===== Material to process =====

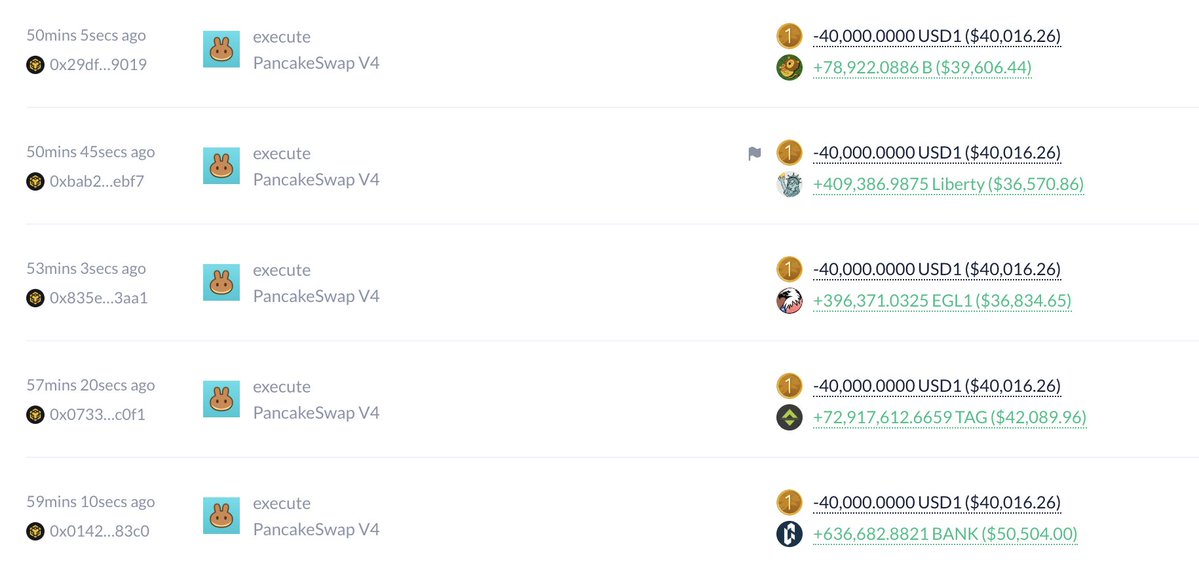Click +396,371.0325 EGL1 amount link

click(x=942, y=301)
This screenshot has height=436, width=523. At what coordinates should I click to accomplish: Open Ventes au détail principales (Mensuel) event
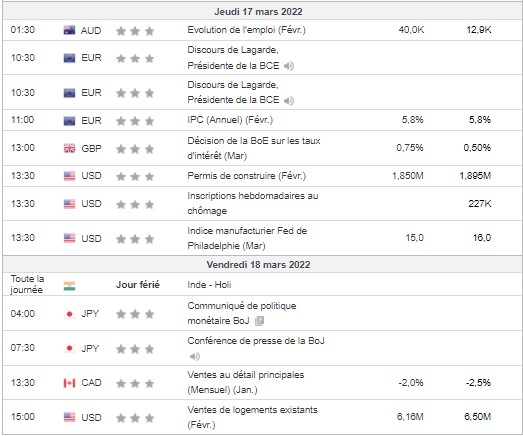tap(246, 382)
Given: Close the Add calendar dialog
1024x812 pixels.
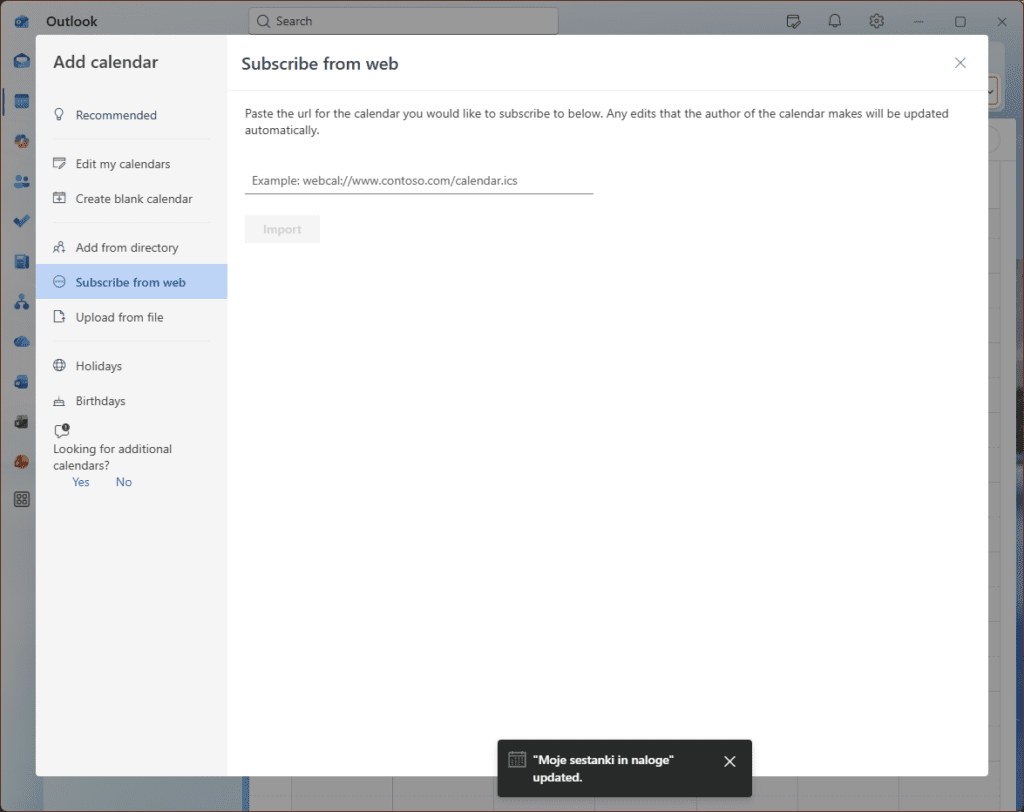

=====

• **Task requirements**:
Please output the lines from the line that contains "This screenshot has" through the end of the records, both ends included, exactly and with no pictures.

• **Exercise result**:
This screenshot has height=436, width=523. At what coordinates should I click to accomplish: Open Ventes au détail principales (Mensuel) event
tap(246, 382)
Given: Close the Add calendar dialog
1024x812 pixels.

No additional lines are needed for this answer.